I found a bunch of recipes online, but didn't quite follow any of them to the letter. Here's a good video on how to make it.





However, like so many recipes on the 'net, it's metric. 200 grams of flour? I don't do metric: it's a part of the international conspiracy to pretend soccer is football. Socialism doesn't look good on paper, and '200 grams' is not a real measurement.



Fortunately, you don't have to be that precise. It's just a flat bread.




Naan
3 cups flour
1 tablespoon yeast rehydrated in 2 tablespoons warm water
2 tablespoons brown sugar (or demerara or honey or whatever: I bet you could get away with plain white sugar if you want)
2 teaspoons baking powder
1/2 tablespoon salt
4 or 5 tablespoons plain yogurt
4 tablespoons milk
2 tablespoons oil

I added part of the brown sugar to the yeast while it was rehydrating to act as a fluffer for the yeast. Okay, maybe that's an unwholesome image.



Knead the crap out of the stuff. There's very little liquid, and in fact I ended up adding that fifth tablespoon of yogurt to get everything to incorporate at all.



Heat your oven to 475º F (yes F, I also do not believe in Celsius) while the dough rises for 45 minutes or so.

Now this was roughly a double batch of the version in the video I linked above, but cutting it into eight equal pieces lead to some pitifully small naan. I doubled a few of the portions back together and still had smaller naan than what I've bought.



Cooking time wise, I thought it was supposed to take 10 to 15 minutes but the smallish ones were done in six and the larger ones in barely ten. The second ones also finished under the broiler so both sides got a browned a bit. Basically, I just cancelled and turned the broiler on high in the last two and a half minutes. Looking back at the video, she actually uses a much lower temperature, 275ºF. Others I saw online said 475 and even 500. The 275º was so low I assumed it was that damn metric system again.

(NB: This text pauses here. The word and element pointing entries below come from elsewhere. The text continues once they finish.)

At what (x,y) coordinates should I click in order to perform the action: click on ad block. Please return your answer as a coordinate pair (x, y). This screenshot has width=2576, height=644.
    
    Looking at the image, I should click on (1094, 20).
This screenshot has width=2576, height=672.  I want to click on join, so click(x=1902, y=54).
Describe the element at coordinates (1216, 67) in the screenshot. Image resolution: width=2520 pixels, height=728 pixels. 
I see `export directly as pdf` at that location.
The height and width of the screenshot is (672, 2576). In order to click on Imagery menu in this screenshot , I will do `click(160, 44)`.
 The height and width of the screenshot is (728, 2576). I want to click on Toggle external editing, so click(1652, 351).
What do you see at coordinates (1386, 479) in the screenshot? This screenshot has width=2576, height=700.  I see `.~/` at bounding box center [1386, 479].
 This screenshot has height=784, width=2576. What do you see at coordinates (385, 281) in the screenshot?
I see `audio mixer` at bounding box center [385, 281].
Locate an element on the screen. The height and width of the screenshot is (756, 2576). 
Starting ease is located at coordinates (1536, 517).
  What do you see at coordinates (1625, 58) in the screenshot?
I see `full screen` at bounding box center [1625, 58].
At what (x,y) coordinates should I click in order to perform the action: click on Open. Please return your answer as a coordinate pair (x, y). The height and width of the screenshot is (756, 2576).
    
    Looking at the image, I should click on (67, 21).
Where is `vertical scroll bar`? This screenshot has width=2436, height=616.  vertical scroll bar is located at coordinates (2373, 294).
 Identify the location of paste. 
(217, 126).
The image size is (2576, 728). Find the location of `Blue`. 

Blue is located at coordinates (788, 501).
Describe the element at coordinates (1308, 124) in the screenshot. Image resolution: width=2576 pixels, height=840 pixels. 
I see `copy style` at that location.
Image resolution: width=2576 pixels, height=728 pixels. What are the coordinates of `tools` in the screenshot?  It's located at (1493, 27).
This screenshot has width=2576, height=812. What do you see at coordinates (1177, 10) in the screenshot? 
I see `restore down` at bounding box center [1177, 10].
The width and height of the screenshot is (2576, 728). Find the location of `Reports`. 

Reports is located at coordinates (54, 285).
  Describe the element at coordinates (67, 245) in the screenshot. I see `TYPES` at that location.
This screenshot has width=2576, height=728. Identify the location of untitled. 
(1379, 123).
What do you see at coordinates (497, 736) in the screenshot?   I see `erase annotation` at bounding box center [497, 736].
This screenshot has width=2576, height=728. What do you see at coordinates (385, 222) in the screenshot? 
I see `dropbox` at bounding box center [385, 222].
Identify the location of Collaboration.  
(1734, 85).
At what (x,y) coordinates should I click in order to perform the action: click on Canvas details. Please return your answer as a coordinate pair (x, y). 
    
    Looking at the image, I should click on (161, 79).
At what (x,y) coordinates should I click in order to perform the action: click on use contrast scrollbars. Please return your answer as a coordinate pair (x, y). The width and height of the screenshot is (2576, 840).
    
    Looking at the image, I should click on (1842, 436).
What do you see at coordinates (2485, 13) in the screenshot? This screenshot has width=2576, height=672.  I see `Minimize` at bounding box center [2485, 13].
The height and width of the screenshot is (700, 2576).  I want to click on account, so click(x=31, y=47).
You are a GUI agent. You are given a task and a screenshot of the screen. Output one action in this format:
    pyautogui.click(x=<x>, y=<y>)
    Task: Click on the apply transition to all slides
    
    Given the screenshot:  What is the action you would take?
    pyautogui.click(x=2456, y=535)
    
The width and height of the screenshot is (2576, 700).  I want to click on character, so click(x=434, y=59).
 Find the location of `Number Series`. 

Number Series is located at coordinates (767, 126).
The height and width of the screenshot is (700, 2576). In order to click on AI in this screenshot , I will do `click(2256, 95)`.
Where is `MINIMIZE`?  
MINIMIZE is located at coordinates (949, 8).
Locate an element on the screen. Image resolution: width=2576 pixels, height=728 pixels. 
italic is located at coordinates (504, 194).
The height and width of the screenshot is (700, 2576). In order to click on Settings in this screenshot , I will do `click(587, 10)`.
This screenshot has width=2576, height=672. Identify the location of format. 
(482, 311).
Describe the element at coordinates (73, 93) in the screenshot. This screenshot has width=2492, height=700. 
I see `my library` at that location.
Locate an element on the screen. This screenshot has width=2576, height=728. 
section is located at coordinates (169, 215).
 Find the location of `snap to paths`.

I also made Purple Sticky rice to go with the curry. I don't present a recipe as such because it's a variety, not a recipe. It's an extremely dark, extremely fragrant and delicious whole rice. It really is this color, all I did was boil five cups of water, put two cups of purple sticky in and cover, 50 minutes later you're ready to dish it up. Which times out pretty easily with the Naan, start it rising and then cook your rice. While the Naan is in the oven, you can start heating the oil for the curry, the ingredients of which were prepped in the meantime so you're ready to rock & roll.